(Aim):
Reproduce the records verbatim, starting with the line containing "Screen dimensions: 845x788" and going on through the line containing "Action: tap(290, 3)".

(Data provided):
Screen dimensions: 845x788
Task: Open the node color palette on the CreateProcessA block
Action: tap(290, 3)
...
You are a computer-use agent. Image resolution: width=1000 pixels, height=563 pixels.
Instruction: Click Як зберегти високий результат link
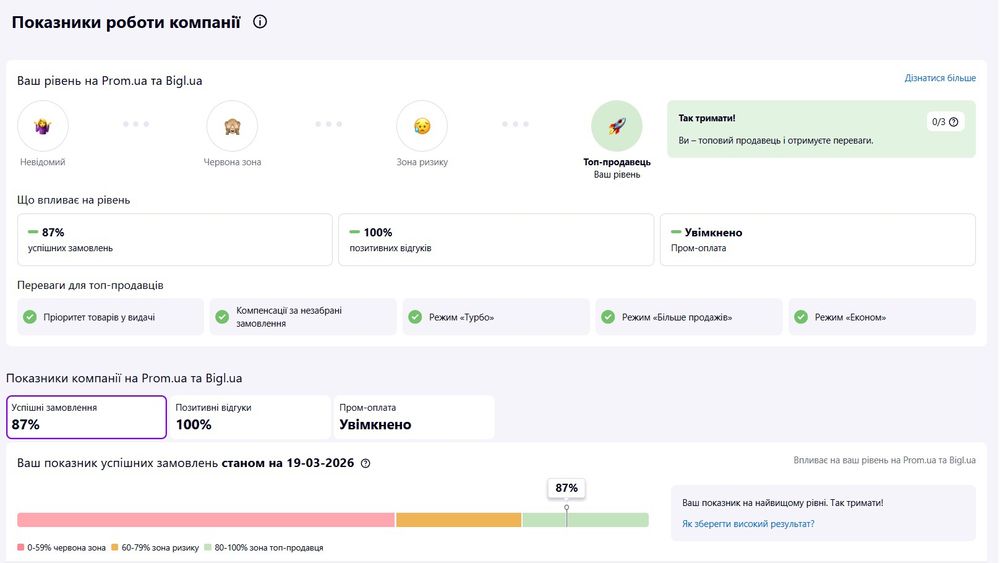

(Answer):
Screen dimensions: 845x788
Task: Open the node color palette on the CreateProcessA block
Action: tap(290, 3)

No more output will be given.